• _Extract provided_
********
With enough data, any problem can be understood. Solving it is another matter.

With enough data, any problem can be understood. Solving it is another matter.

I’ve used that phrase a few times, and it continues to ring true. The challenge to this bit of wisdom comes from my security industry colleagues in the form of a complaint that we simply don’t have enough data. We see this thinking in the “log everything” mandates going out from information security departments, and the fact that almost every security organization I’ve met in the last six months is evaluating various threat intelligence and other data feeds for their already overloaded SIEM platforms.

With all the available internal data from logs across the hundreds or thousands (or tens of thousands and so on) of endpoints you likely own, there is a virtual deluge of information available. It’s like trying to squeeze a hippopotamus through a doggy door. In many cases enterprise security is not even taking advantage of two key pieces of data that already should be available to them. I say should because there are a few exceptions here.

What, pray tell, are these two key pieces of information? Simple! Your DNS query records and your IP address information from your DHCP infrastructure. I realize DNS was a big buzz a few years ago and has faded back into obscurity, but it’s time to realize what we’ve got here. Additionally, many of you won’t ever have the occasion to look at your DHCP logs primarily because they’re managed by either network infrastructure or systems teams, and you won’t have access. Such a shame.
********
• _Dataset extract_
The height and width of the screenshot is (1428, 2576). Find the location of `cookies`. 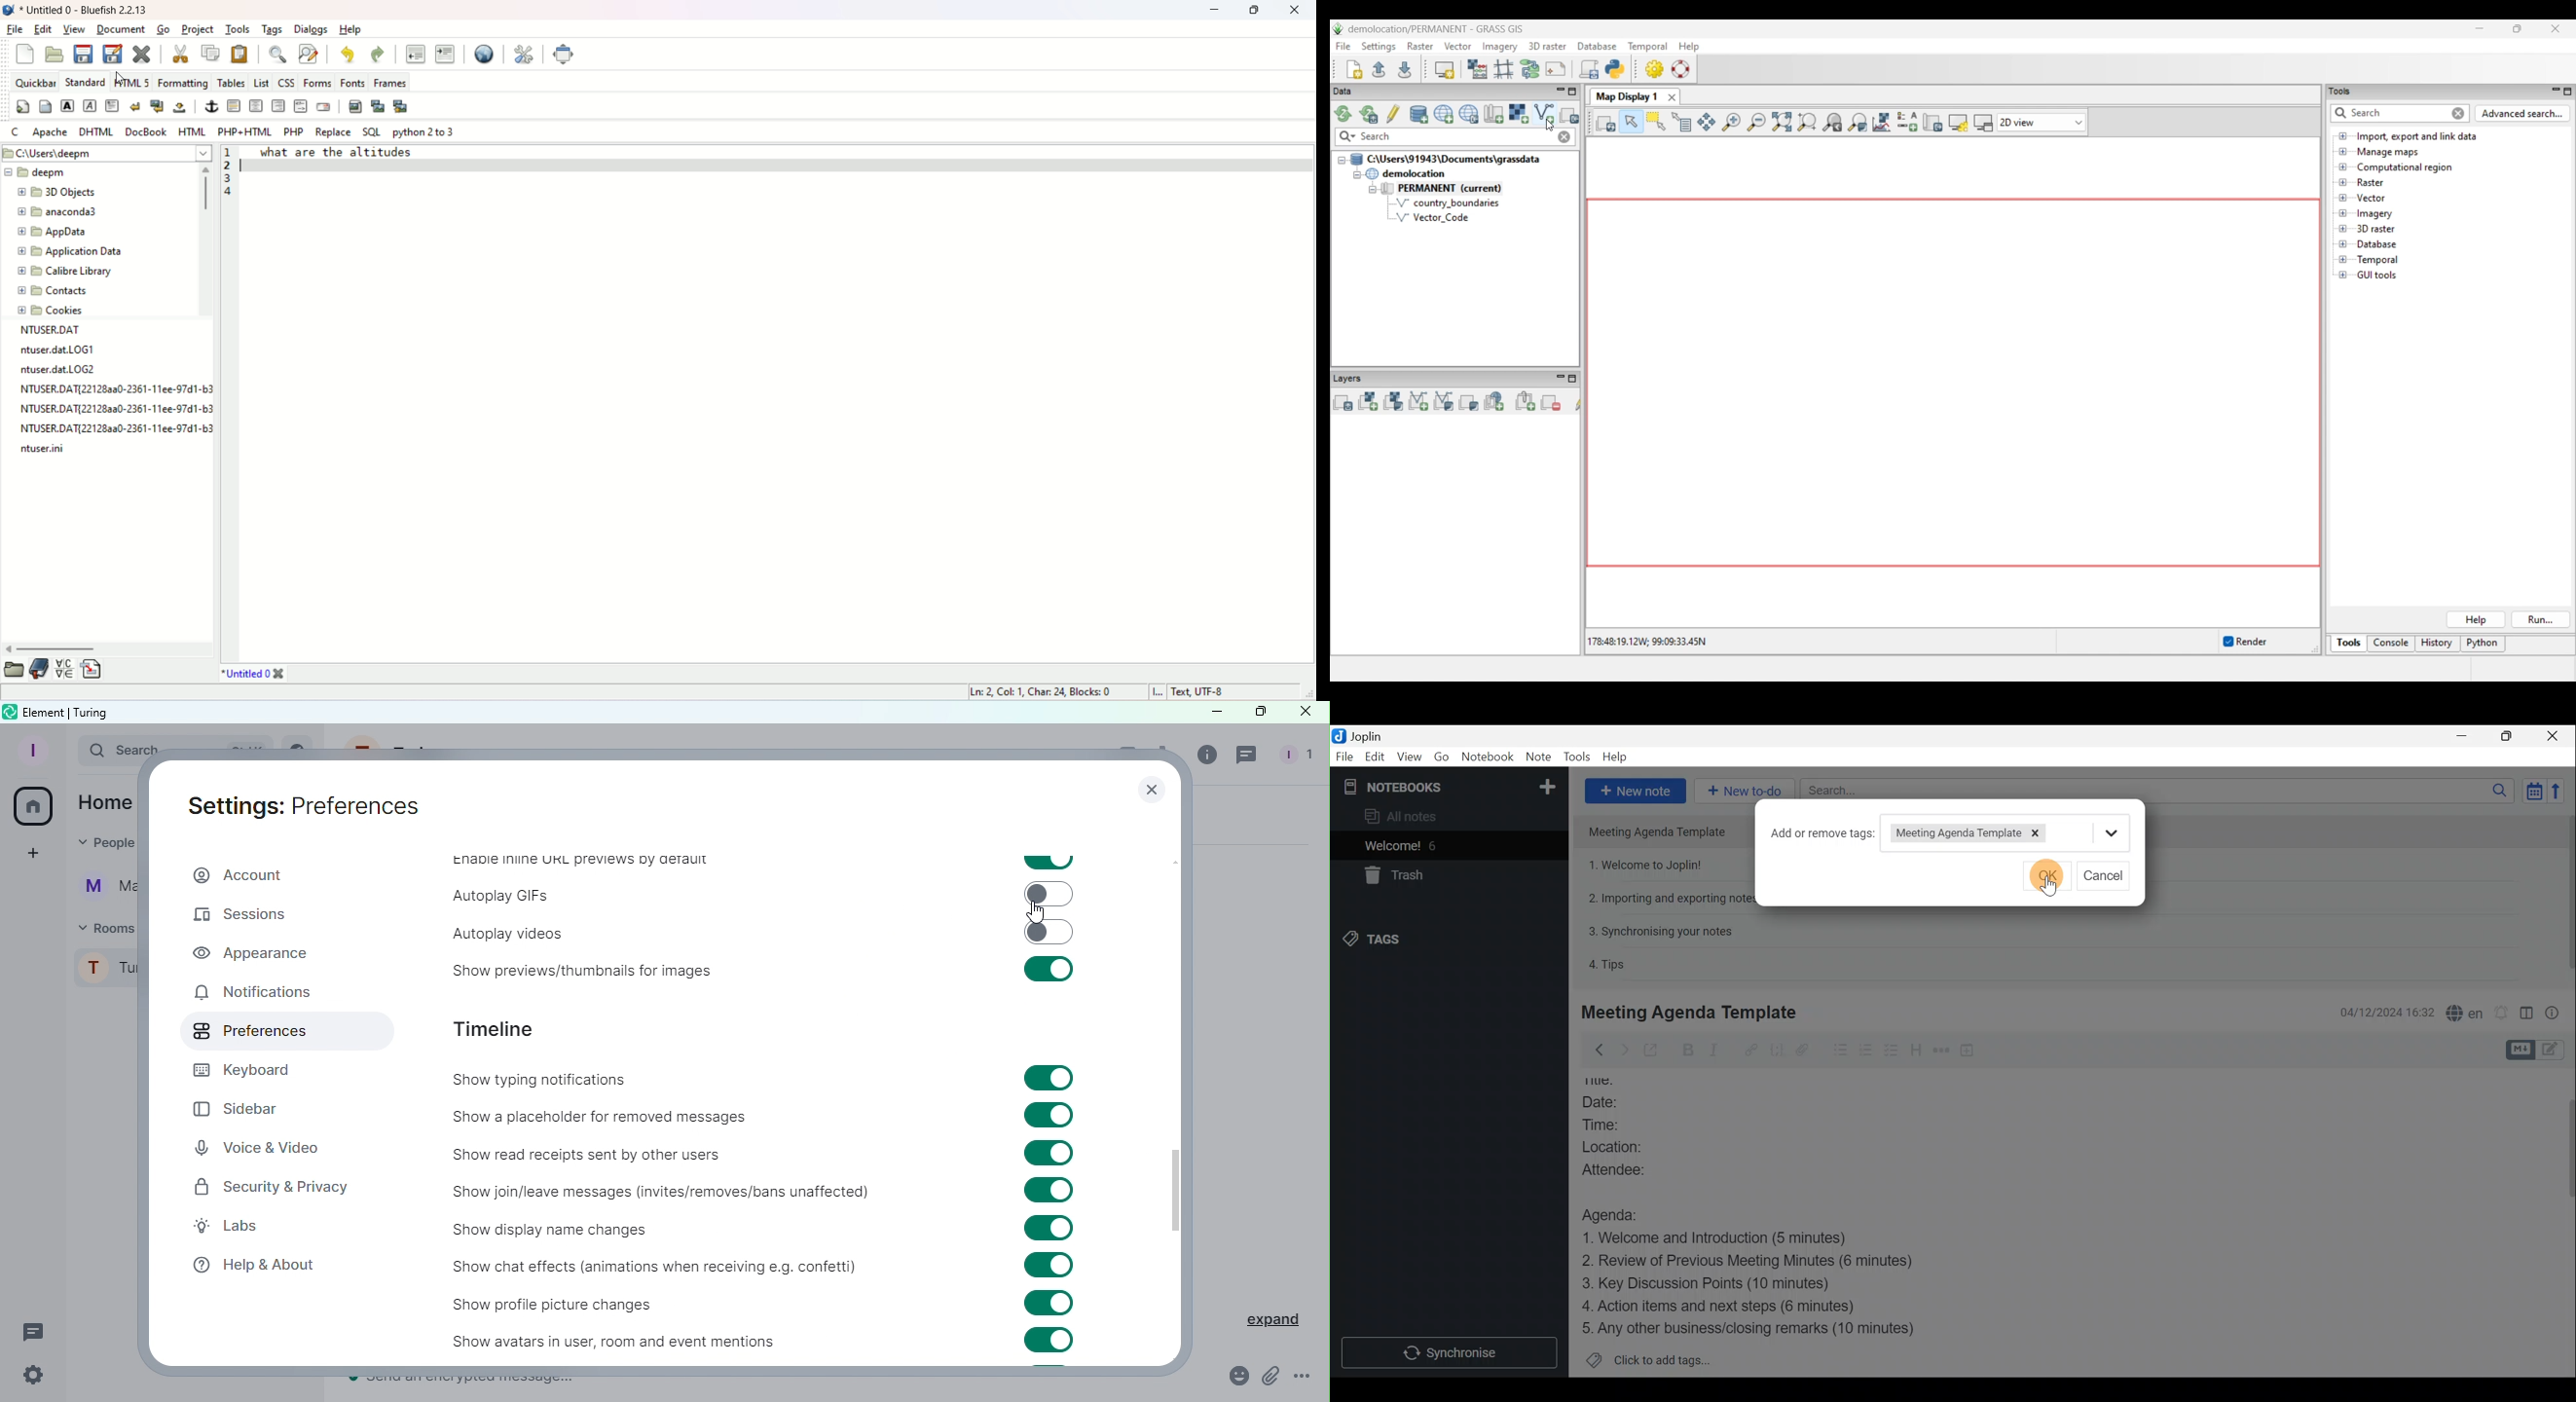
********
• _Request_
Return the full passage on using DNS and DHCP data in enterprise security, word for word. The material above was drawn from a separate source.

• _Solution to this problem_
With enough data, any problem can be understood. Solving it is another matter.

With enough data, any problem can be understood. Solving it is another matter.

I’ve used that phrase a few times, and it continues to ring true. The challenge to this bit of wisdom comes from my security industry colleagues in the form of a complaint that we simply don’t have enough data. We see this thinking in the “log everything” mandates going out from information security departments, and the fact that almost every security organization I’ve met in the last six months is evaluating various threat intelligence and other data feeds for their already overloaded SIEM platforms.

With all the available internal data from logs across the hundreds or thousands (or tens of thousands and so on) of endpoints you likely own, there is a virtual deluge of information available. It’s like trying to squeeze a hippopotamus through a doggy door. In many cases enterprise security is not even taking advantage of two key pieces of data that already should be available to them. I say should because there are a few exceptions here.

What, pray tell, are these two key pieces of information? Simple! Your DNS query records and your IP address information from your DHCP infrastructure. I realize DNS was a big buzz a few years ago and has faded back into obscurity, but it’s time to realize what we’ve got here. Additionally, many of you won’t ever have the occasion to look at your DHCP logs primarily because they’re managed by either network infrastructure or systems teams, and you won’t have access. Such a shame.